Las llamas prendieron el miércoles 19 de agosto, en torno a las 14.50 horas, en el tramo del barranco comprendido entre Carpesa y Bonrepòs i Mirambell. Las altas temperaturas de esa jornada agravaron la situación y obligaron a movilizar medios terrestres y aéreos. El Centro de Coordinación de Emergencias activó la Situación 0 del Plan Especial frente al Riesgo de Incendios Forestales.
El episodio no ha pillado por sorpresa a los consistorios de la zona. Gátova fue uno de los primeros en dar la voz de alarma esta primavera, advirtiendo de que algunos puntos del cauce se habían convertido en una auténtica selva de cañas. El riesgo de incendio preocupaba especialmente por la cercanía con la Sierra Calderona, entorno forestal que esta misma semana también ha sufrido un nuevo incendio.
Aunque la Generalitat sí ha ejecutado trabajos de limpieza en tramos de Olocau y Bétera, con retirada de vegetación invasora y colocación de mallas, los municipios situados más abajo en el cauce reclaman que esas actuaciones continúen hasta llegar a ellos.
El alcalde de Alboraya asegura mantener un contacto constante con la Confederación Hidrográfica del Júcar, organismo responsable del cauce, para exigir intervenciones. Reconoce que la vegetación, y en especial las cañas, sigue siendo muy abundante en su tramo.
Junto a esta demanda, varios alcaldes plantean una reivindicación que se repite de municipio en municipio: que se autorice a los propios ayuntamientos a participar en las labores de limpieza cuando sea necesario, sin tener que esperar a que actúe la administración competente.
La Dana del 29 de octubre de 2024 marcó un antes y un después en la percepción del riesgo.

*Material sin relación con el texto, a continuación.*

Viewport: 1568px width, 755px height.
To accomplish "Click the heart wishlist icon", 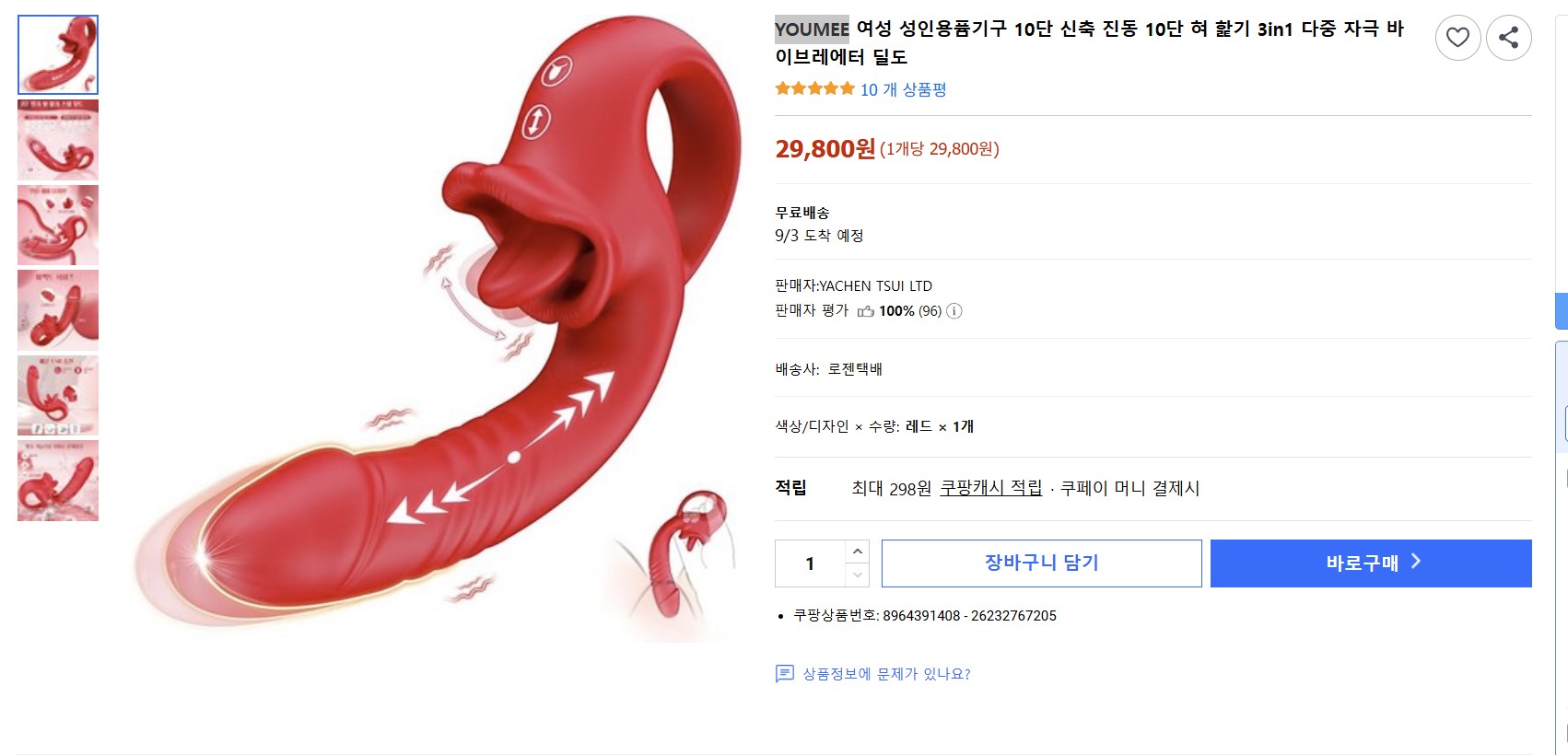I will (x=1457, y=38).
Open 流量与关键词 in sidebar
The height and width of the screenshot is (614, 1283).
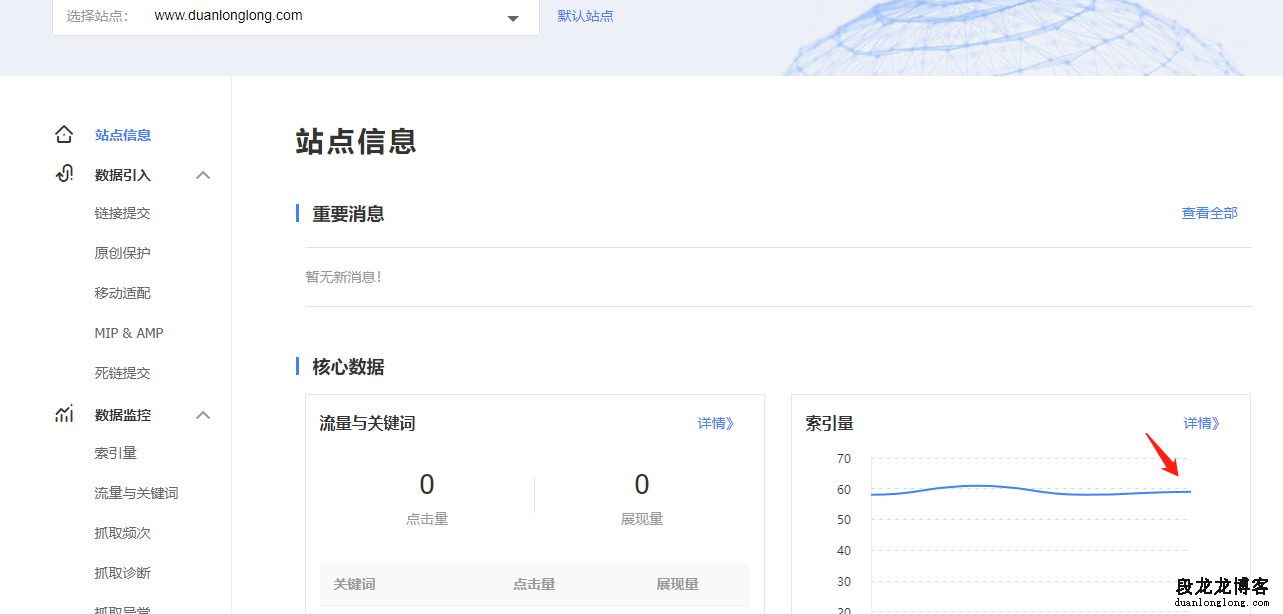pyautogui.click(x=136, y=493)
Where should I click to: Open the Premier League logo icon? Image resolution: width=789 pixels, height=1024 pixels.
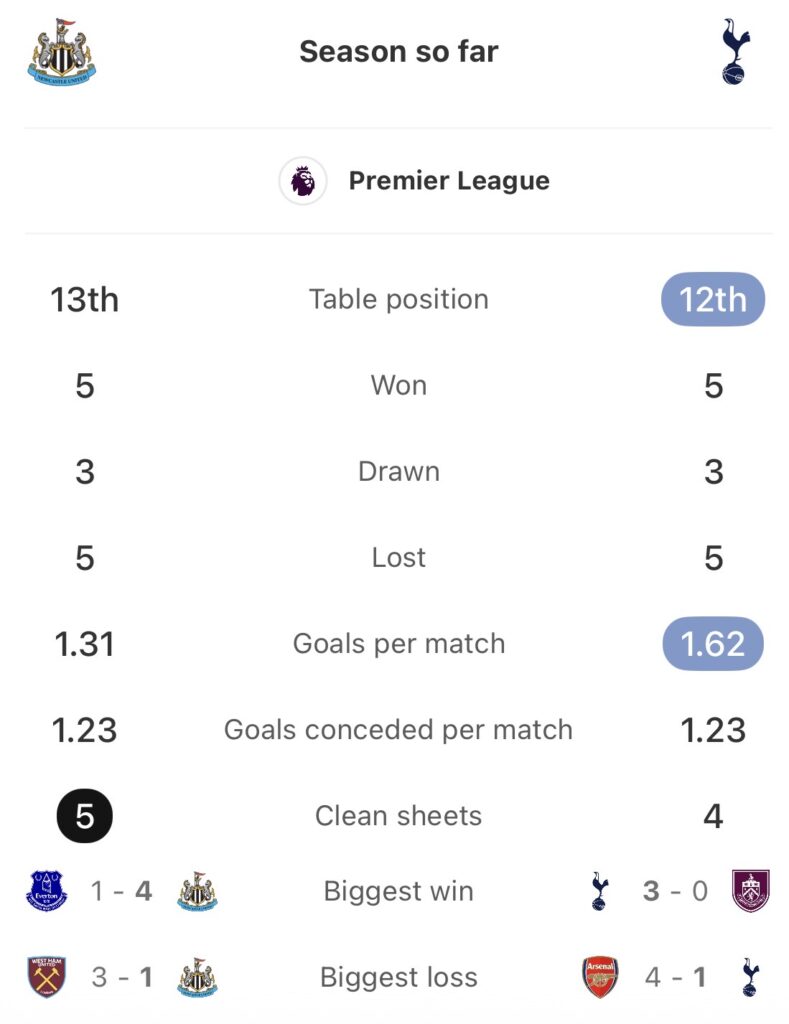tap(302, 181)
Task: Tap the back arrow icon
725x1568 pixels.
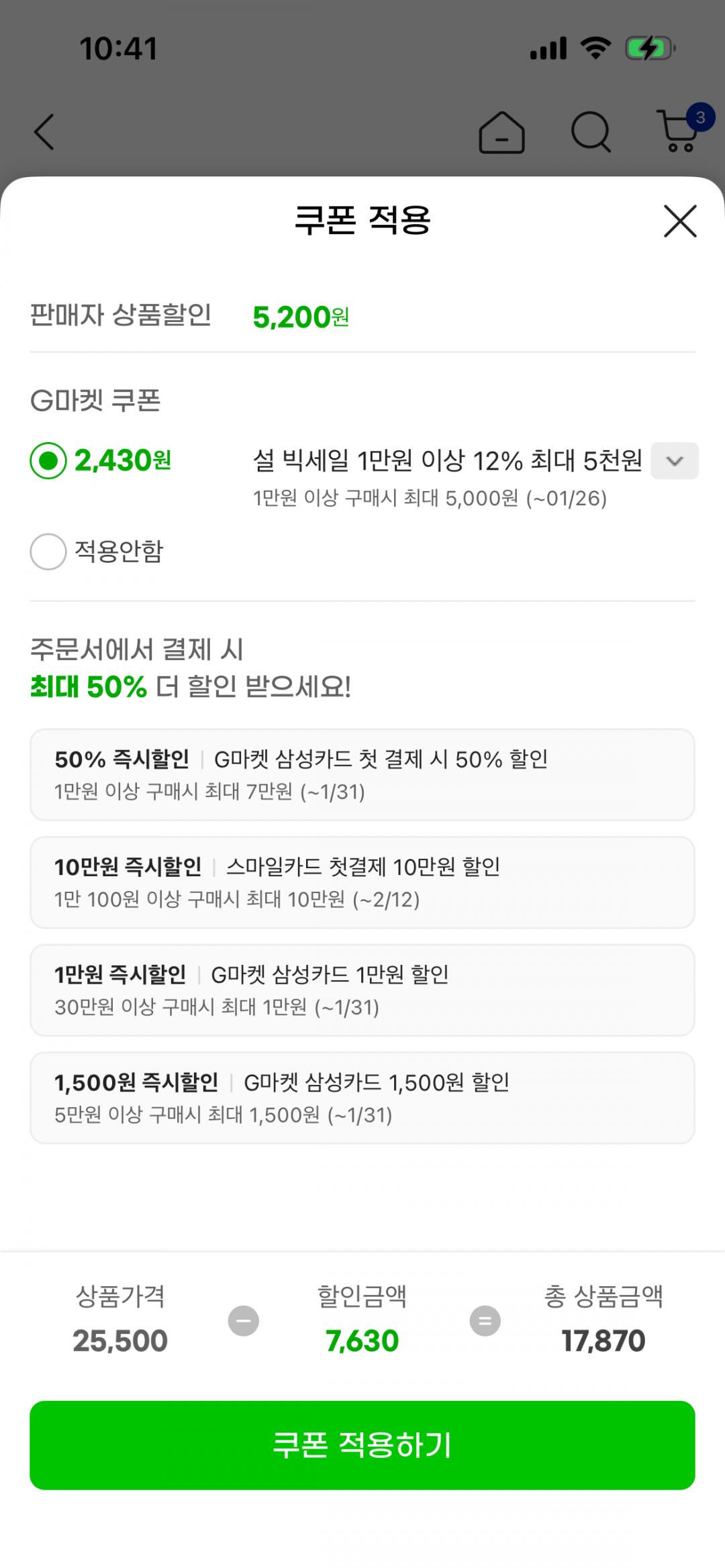Action: point(44,132)
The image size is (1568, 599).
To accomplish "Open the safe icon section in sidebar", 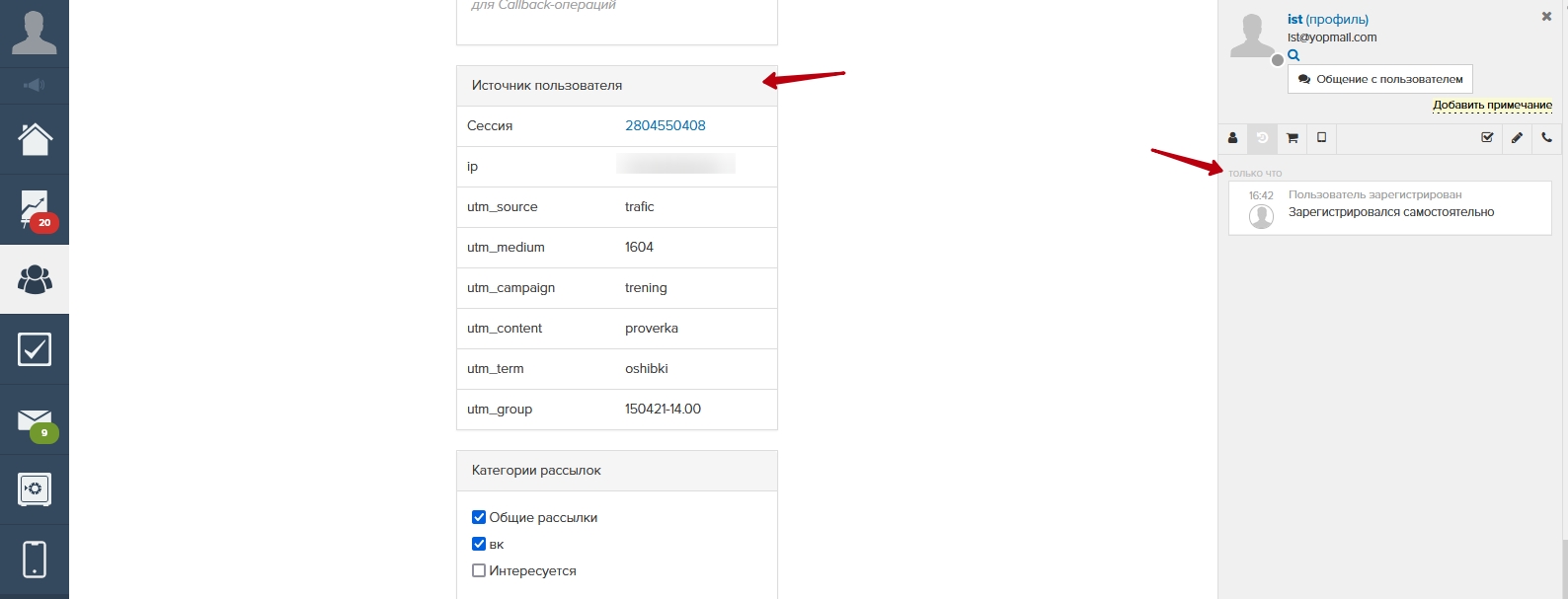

Aunque el Carraixet no sufrió entonces la tragedia vivida en otros cauces, los municipios reforzaron desde ese momento sus protocolos de emergencia. Ahora, los episodios de calor extremo se suman a los de lluvias intensas como escenarios de alerta permanente.
El debate sobre quién debe actuar y cuándo sigue sin cerrarse. Mientras tanto, el barranco acumula cañas y los vecinos de la comarca observan con inquietud cada ola de calor y cada aviso de tormenta.